So in your view having the government own and operate the police, military, courts, firefighters, and education system is not socialism? Why won't you address my very real hypotheticals about the awful things that can happen under capitalism?

State such hypotheticals and I will address them.

In a city that is 85% Christian, the business owners refuse to hire or employ anyone who is not a devout Christian. Your choice is to either leave the city or convert. Is that a good thing or a bad thing? Since the government doesn't regulate businesses and respects private property rights under real capitalism, this sort of thing would not be illegal.

A grocery store chain decides that it doesn't want to have black people in its stores so that white people will not have to suffer the company of black people. Is that a good thing or a bad thing? Since the government doesn't regulate businesses and respects private property rights under real capitalism, this sort of thing would not be illegal. Of course you could argue that that is irrational and that capitalism is actually the cure for racism. Blacks could always show at black-owned grocery stores (assuming that landowners would sell or lease the land for that).

Rich Influential Guy X dislikes Regular Guy Y, so he tells every business in town not to do business with Y and tells the road owners not to allow him on their roads, effectively trapping Y at his own driveway.

Let's pretend that instead, Rich Guy X purchase all of the land and roads that surrounds Guy Y's home, turning Guy Y into a trespasser if he tries to leave his property. (This is known as the Problem of Encirclement.)

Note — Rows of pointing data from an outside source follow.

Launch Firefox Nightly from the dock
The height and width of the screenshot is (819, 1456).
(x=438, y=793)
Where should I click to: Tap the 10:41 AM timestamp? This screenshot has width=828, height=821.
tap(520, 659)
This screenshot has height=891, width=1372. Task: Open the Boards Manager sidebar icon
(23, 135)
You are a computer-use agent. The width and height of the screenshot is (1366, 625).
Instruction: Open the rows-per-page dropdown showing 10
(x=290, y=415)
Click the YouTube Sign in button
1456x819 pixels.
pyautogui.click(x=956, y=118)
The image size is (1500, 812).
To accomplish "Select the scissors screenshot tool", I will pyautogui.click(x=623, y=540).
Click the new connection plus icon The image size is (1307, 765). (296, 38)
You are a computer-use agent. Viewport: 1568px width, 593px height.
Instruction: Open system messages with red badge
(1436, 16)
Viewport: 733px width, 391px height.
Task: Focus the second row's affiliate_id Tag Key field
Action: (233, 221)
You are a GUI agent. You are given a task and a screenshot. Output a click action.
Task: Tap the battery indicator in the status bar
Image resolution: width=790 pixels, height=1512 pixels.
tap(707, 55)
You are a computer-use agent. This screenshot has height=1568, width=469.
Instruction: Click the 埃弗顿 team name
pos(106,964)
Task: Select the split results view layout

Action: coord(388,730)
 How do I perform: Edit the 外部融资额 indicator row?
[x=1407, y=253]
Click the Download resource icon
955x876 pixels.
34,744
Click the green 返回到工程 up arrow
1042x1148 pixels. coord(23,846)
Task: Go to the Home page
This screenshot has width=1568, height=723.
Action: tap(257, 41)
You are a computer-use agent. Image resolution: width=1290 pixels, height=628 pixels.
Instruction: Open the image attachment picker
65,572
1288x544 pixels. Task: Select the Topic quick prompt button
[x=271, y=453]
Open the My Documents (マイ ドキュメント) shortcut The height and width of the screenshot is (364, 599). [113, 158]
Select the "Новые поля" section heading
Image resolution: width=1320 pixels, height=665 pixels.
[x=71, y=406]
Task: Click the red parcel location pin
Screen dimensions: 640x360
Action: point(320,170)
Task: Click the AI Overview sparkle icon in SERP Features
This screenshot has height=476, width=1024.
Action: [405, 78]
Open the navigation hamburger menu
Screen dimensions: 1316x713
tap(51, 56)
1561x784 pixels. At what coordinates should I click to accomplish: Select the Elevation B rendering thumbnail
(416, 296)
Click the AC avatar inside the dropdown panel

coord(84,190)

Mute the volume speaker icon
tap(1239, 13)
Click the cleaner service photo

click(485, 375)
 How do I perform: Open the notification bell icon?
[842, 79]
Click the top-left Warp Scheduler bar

The nations' businesses tire of sharing a significant percentage of their employees' contribution to the act of wealth production with their employees and reason that they could all be much wealthier if only they had slaves, indentured servants, and/or near-slaves working for them. So they bring over 100 million impoverished people from third world nations to work for poverty wages and fire all of their American employees, effectively increasing the labor market overnight and putting severe downward pressure on wages. The banks then repossess the homes of the Americans who cannot afford to pay their mortgages, robbing them of any equity they had built up. Although new businesses might open up, since the government doesn't regulate immigration at all nor who is present on private property, the businesses can continue to import people into the country. This also results in overpopulation and a large decrease in everyone's standard of living and increases the demand and price for resources. Is that a good thing?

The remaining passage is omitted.